> [About this task]: Word for word, transcribe the data below from the line with "This screenshot has width=664, height=1024." to the line with "Click the X affiliation badge icon", keeping both of those lines.

BEGIN Material for this exercise

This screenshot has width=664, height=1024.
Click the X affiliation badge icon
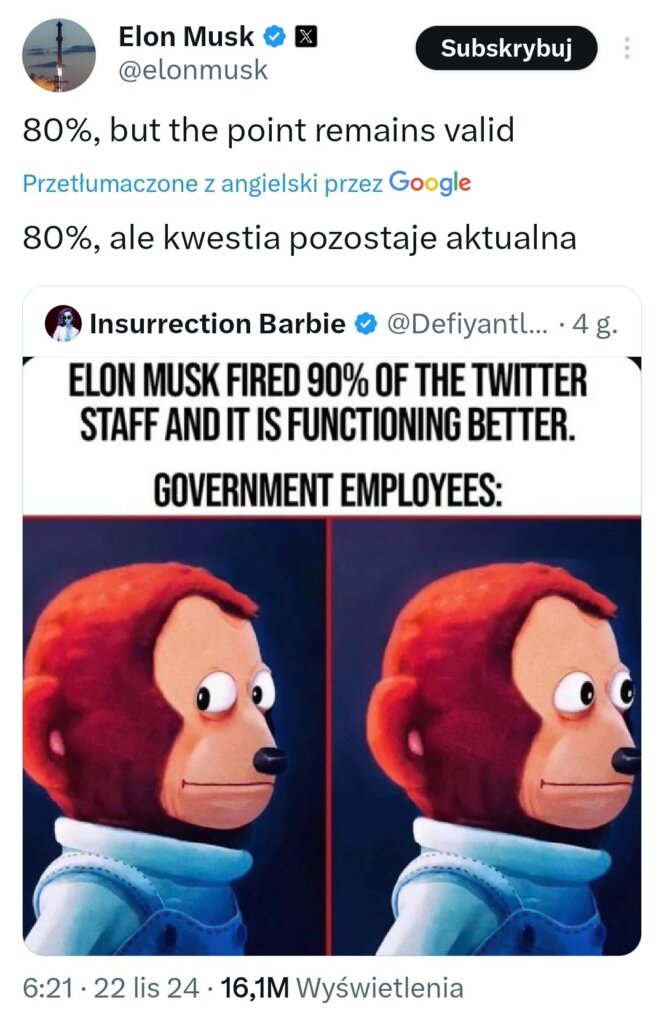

END Material for this exercise
BEGIN Material for this exercise

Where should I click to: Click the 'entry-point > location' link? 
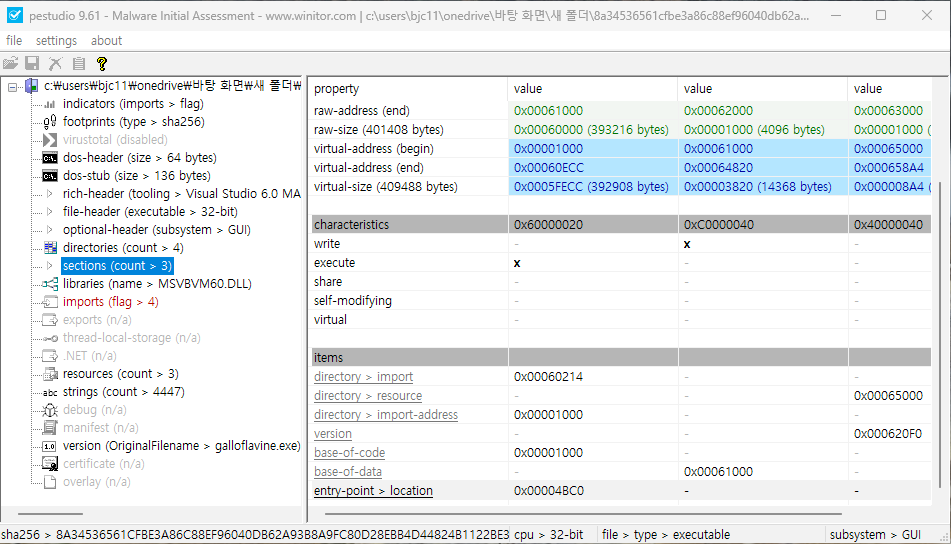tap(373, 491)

END Material for this exercise
BEGIN Material for this exercise

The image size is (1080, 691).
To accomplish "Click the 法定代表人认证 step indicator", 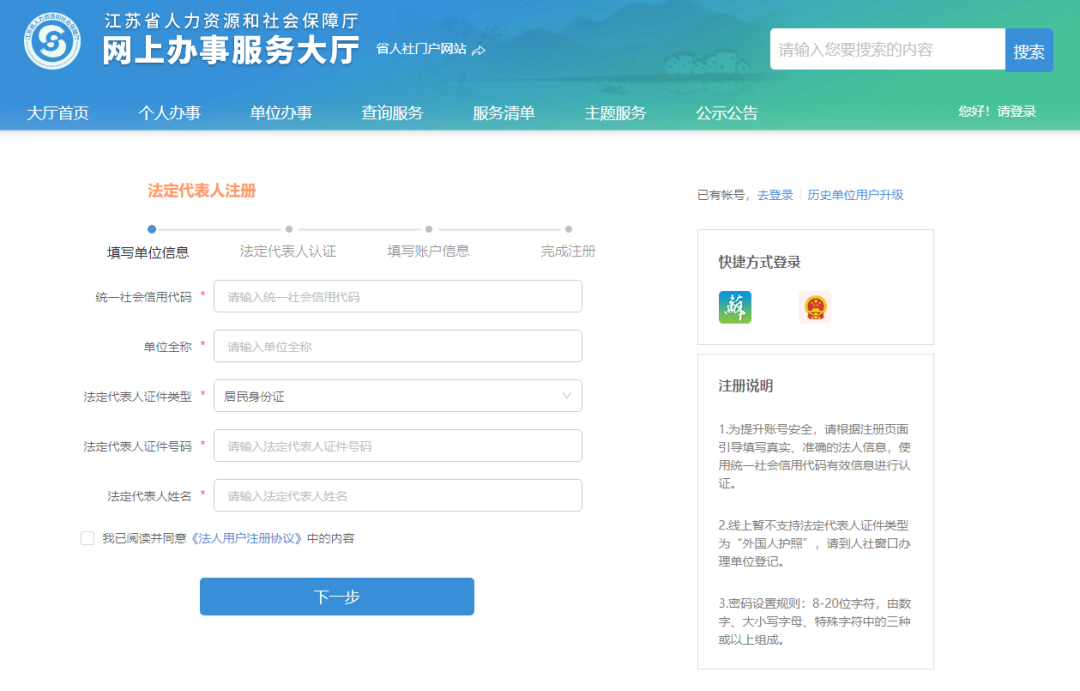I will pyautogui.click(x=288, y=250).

END Material for this exercise

> [Written solution]:
This screenshot has width=664, height=1024.
Click the X affiliation badge icon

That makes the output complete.